Input data Start Marker
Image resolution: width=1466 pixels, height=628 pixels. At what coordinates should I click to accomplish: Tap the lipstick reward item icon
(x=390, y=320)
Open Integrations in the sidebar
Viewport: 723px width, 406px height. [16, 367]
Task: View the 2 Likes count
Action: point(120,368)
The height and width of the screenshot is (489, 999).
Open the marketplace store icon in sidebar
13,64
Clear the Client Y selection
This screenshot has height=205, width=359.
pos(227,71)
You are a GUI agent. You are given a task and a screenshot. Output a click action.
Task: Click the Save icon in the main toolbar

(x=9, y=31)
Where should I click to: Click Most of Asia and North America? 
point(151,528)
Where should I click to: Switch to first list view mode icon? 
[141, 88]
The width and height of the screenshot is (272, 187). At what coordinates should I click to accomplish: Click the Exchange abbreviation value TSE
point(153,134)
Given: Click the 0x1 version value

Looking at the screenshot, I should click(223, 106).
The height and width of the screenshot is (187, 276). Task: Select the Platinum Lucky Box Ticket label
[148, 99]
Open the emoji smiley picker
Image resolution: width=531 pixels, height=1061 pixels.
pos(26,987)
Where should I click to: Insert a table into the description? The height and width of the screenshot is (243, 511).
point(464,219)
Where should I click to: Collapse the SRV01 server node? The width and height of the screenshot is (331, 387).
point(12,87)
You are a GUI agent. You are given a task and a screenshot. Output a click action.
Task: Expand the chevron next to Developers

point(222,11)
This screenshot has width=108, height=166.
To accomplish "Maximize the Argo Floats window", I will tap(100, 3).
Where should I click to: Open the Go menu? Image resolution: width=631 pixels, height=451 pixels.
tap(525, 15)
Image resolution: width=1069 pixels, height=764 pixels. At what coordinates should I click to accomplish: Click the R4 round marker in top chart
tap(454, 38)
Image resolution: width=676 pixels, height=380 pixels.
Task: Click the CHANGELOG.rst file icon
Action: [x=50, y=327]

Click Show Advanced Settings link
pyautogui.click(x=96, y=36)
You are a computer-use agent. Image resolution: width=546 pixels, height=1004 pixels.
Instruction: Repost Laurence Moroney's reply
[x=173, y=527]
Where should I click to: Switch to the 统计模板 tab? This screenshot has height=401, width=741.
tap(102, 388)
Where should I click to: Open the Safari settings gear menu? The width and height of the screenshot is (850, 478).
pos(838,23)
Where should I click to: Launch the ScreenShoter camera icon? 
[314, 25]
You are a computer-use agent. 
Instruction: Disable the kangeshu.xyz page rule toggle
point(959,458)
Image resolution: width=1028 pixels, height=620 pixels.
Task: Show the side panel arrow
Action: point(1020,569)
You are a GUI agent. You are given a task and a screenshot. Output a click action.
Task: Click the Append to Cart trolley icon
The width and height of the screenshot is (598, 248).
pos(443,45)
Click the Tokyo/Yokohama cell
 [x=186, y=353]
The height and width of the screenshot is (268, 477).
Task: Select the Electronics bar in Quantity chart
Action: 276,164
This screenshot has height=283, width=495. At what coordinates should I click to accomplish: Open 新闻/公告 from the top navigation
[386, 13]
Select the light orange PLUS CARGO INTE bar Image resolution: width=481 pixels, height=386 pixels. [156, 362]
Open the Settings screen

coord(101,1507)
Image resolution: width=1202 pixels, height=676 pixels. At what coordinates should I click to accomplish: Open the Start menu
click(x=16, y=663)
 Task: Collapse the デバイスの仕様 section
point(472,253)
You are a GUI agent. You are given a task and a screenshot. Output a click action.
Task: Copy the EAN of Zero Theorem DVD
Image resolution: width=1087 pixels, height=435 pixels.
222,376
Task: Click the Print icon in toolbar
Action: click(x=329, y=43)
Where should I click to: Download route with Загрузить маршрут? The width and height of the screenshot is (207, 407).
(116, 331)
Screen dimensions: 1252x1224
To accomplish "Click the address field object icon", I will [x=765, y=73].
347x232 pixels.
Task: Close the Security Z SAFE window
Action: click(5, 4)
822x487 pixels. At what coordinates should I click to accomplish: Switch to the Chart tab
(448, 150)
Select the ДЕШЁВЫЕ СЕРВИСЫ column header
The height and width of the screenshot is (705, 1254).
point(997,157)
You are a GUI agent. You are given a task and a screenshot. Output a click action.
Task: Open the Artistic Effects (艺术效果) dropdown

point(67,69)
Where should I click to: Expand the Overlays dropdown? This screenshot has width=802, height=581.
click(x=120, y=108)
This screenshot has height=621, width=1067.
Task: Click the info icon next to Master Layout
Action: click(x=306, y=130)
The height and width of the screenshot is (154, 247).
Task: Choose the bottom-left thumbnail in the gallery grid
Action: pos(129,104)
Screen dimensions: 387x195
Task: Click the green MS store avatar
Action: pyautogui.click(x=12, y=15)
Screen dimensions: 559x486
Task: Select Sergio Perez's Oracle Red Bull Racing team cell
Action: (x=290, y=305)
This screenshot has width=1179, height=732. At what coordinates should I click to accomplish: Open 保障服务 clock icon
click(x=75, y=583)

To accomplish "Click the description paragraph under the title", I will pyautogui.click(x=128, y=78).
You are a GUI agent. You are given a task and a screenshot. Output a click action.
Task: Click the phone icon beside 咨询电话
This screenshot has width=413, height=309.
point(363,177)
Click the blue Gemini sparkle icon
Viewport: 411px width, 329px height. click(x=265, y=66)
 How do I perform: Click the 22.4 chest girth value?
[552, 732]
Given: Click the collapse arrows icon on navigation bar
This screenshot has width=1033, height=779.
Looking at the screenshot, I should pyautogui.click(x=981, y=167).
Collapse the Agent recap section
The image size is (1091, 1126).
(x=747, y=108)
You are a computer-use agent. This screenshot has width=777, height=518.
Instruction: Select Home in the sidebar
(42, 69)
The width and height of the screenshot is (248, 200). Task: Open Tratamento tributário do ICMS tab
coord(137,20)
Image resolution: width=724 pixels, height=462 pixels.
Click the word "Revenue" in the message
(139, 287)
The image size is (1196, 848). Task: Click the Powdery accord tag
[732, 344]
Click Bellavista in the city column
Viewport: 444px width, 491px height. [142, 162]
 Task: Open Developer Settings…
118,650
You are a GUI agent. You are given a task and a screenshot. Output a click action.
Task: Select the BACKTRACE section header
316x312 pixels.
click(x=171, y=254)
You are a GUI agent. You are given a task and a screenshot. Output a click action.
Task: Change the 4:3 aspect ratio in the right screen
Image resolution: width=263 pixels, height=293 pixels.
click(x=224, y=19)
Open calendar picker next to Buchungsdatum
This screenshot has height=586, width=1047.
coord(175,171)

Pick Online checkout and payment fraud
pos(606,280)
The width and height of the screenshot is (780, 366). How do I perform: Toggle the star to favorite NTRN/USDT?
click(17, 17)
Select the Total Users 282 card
Input data End Marker
Exercise goal: Nothing but a number should be returned: how many lines of the listing include "header".

Problem solution: 2